3.) DeviantArt, SheezyArt.


----------



## quoting_mungo (Jan 19, 2019)

Vultark said:


> 1.) When accepting a customers commission, am I right in thinking to always ask for some kind of identification of their age? What exactly should I ask?


Give their profile and any alternate profiles listed there a cursory look; if none of them list an age under 18 you've done your due diligence and can work with them with a clean conscience IMO.



perkele said:


> 3.) DeviantArt, SheezyArt.


Neither of which, to the best of my recollection, allows NSFW art.  I know dA doesn't.

I hear Twitter can be a decent place to get your art out these days - I'm guessing the way to do that would be do some research into what hashtags other NSFW furry artists use. There's also Weasyl, for furry NSFW spaces, and some artists have luck building visibility posting their own work to fchan.


----------



## Keroki (Jan 19, 2019)

^Deviantart is full of nude and nsfw. Youre definatly allowed to post nsfw there.

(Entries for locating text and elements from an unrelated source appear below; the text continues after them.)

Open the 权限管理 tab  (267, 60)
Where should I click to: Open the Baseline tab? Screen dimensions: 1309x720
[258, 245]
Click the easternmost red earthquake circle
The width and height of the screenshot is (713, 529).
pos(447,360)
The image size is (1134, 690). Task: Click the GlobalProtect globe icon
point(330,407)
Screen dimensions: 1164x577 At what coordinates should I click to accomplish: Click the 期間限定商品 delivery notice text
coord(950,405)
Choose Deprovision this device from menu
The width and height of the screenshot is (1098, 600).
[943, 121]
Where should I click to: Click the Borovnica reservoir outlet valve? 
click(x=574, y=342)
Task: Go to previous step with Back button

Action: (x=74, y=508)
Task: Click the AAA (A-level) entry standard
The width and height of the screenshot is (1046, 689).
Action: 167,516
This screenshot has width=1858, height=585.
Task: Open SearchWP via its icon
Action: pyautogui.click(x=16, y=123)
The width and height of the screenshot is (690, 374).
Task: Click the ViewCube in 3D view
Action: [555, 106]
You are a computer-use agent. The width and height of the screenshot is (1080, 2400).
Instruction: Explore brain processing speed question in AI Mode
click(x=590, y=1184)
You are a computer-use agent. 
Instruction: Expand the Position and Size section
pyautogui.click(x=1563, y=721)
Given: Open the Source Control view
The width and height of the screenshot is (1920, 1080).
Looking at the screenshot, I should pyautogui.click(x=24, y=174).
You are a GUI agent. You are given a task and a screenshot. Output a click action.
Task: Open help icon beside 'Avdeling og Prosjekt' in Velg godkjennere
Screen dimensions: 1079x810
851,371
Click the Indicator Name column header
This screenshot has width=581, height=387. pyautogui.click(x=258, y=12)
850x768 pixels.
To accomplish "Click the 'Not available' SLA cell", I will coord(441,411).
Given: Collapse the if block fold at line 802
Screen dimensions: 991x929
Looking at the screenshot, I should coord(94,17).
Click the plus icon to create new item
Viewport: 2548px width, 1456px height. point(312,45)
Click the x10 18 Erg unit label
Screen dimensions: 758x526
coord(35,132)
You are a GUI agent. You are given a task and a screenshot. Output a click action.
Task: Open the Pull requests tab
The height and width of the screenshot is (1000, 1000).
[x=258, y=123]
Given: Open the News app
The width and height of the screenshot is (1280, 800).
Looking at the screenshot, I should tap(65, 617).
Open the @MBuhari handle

I find alot of customers in Facebook Furry and Art groups. Obviously NSFW has to be censored there, but you can link your gallery to the NSFW  versions for examples.
This also allowes you to descretly check their age, without having to ask for an ID


----------



## thegracefulgecko (Jan 19, 2019)

Hi Vultark! I can’t answer your other questions, but I can help with the first question.

If you’re looking to sell NSFW art, you should complete your transactions through PayPal. You have to be a legal adult (18) to have your own account, because you have to agree to a binding legal contract, which you legally cannot do under the age of adulthood. So, you won’t need to ask about age if you use PayPal!

Hope I could help! ^^


----------



## quoting_mungo (Jan 19, 2019)

Keroki said:


> ^Deviantart is full of nude and nsfw. Youre definatly allowed to post nsfw there.


I'll grant that my post was less nuanced than it should have been; my brain kinda autocorrected "NSFW" to "porn", which _isn't_ allowed there. Totally my derp. Given OP's sample image, I'd still say dA is of limited utility to them, though.


----------



## UBA (Jan 19, 2019)

Vultark said:


> Started an account a couple days ago after reading up on money made from artwork within the fanbase. It sounds sleezy but I'm in need of funds and know this is something that I can do and also fit time in with my personal life.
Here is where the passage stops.